[Work to complete] Determine how many of the lines below hold the word "step". Give the number and nothing else.

[Source records]

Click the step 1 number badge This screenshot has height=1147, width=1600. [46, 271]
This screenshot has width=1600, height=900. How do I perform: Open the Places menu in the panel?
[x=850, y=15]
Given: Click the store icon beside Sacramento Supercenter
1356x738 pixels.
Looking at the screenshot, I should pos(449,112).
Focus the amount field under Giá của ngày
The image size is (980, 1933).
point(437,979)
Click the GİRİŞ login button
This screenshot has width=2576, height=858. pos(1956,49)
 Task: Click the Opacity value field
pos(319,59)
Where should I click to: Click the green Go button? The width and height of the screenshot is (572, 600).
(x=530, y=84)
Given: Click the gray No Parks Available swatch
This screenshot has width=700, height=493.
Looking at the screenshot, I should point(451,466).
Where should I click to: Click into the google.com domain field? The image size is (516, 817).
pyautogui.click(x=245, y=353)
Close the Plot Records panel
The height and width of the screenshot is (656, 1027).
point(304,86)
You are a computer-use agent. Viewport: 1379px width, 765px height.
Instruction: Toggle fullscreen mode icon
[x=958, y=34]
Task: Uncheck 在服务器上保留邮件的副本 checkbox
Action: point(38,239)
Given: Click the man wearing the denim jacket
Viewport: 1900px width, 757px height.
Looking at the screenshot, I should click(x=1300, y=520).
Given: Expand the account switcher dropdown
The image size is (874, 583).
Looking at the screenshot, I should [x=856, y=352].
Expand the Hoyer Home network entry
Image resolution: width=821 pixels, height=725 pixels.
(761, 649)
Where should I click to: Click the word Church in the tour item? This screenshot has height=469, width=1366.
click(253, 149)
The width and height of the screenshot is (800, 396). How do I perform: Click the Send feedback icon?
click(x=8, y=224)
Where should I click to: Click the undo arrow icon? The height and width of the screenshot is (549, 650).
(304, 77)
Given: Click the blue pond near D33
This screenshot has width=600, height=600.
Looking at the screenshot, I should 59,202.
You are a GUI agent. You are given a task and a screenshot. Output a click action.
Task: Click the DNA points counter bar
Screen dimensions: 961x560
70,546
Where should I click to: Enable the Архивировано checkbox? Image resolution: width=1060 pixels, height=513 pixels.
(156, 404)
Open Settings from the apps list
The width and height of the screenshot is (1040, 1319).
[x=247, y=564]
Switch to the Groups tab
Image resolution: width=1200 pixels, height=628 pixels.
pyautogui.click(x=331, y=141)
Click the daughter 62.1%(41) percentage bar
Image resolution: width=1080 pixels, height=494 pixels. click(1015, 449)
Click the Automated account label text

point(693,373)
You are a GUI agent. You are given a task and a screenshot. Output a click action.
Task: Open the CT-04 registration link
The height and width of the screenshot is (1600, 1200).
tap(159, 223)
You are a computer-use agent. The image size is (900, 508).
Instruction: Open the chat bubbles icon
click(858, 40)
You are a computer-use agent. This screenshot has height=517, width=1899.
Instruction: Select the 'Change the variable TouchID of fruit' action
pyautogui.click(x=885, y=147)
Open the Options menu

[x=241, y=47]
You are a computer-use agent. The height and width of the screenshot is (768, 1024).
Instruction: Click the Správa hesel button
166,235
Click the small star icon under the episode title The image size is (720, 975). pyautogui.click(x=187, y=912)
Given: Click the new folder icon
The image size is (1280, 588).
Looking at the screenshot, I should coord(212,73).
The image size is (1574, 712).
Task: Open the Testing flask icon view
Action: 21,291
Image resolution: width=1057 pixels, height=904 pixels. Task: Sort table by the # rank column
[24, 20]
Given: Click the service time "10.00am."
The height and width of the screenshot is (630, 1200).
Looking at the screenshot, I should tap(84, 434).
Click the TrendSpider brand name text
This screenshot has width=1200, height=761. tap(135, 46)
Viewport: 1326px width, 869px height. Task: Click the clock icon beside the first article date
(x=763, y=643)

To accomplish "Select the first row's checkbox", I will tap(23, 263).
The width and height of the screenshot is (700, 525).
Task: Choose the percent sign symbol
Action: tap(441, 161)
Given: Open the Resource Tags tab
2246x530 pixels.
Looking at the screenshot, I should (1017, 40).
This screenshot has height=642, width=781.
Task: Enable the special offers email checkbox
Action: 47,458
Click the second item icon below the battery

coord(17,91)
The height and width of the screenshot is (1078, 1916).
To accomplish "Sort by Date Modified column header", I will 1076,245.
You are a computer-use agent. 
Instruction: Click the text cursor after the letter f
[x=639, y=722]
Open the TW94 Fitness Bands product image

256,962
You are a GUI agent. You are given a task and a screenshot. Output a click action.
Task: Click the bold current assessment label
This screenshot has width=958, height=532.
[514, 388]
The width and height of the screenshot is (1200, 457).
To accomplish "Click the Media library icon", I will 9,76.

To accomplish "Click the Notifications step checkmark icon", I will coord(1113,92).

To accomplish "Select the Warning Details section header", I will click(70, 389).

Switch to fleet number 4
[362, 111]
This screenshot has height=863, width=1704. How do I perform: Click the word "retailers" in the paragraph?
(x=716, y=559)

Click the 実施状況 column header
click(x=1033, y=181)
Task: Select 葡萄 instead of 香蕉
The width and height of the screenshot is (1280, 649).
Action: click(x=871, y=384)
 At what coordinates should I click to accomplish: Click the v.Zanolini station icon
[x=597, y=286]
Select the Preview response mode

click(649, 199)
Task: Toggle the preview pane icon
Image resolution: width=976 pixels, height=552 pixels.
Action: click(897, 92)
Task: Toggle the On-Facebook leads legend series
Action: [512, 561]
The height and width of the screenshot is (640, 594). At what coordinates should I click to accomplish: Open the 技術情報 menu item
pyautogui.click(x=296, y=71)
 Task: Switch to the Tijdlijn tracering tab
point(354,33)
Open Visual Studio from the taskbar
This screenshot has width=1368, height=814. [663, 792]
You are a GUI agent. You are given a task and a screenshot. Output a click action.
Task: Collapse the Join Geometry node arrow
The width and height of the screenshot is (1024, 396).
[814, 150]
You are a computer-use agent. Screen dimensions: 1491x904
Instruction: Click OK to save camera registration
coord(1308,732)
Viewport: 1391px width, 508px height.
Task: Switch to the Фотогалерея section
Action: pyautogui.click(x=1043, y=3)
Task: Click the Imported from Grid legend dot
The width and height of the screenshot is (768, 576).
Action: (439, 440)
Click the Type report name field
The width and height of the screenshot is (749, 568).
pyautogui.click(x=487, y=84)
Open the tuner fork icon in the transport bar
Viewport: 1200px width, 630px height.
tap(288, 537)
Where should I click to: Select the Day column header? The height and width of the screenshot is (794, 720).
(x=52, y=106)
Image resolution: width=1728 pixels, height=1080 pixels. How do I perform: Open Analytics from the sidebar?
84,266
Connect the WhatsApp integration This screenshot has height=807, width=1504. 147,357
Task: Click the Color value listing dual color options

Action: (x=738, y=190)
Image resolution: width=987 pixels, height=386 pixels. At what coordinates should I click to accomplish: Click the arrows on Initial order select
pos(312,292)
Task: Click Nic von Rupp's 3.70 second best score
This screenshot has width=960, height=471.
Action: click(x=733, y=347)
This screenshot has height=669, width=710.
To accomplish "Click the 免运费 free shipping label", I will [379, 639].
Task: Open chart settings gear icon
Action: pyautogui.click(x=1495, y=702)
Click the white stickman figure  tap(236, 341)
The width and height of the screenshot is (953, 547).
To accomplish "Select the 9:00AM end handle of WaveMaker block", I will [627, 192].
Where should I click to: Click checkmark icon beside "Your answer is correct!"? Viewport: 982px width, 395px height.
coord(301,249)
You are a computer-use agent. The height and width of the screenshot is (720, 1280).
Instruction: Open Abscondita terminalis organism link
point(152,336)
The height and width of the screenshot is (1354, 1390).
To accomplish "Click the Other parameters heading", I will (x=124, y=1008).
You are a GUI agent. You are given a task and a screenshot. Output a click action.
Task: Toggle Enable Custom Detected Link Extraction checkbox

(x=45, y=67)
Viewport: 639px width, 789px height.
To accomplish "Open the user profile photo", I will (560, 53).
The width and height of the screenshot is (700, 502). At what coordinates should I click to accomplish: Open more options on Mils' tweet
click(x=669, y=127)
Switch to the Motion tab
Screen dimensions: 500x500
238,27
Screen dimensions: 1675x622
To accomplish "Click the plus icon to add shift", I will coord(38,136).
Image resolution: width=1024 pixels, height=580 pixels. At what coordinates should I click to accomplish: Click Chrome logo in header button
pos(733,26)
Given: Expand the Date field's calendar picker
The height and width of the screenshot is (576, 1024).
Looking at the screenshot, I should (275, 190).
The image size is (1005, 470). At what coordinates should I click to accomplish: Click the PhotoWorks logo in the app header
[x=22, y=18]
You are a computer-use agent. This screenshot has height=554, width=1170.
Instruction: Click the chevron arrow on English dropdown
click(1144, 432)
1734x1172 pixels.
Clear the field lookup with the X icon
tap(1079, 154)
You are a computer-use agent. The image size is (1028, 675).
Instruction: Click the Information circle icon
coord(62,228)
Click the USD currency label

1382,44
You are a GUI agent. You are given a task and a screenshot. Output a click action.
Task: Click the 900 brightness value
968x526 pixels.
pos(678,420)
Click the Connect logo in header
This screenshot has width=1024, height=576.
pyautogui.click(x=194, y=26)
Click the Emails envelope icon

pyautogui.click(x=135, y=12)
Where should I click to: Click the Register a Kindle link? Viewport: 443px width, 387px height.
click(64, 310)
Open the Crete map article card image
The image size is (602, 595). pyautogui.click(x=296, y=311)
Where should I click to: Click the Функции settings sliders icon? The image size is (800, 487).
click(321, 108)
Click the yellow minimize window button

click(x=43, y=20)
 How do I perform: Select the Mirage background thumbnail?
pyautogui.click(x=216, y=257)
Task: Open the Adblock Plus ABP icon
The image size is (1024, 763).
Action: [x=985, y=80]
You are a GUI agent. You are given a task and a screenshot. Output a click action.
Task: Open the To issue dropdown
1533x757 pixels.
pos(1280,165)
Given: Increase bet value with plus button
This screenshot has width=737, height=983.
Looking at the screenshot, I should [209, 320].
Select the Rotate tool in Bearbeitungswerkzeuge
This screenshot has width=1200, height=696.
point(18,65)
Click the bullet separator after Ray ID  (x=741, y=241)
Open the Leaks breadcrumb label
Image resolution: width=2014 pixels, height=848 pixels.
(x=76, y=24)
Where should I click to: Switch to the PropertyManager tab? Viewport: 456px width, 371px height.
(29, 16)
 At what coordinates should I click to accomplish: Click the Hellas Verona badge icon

[Reply to the task] 2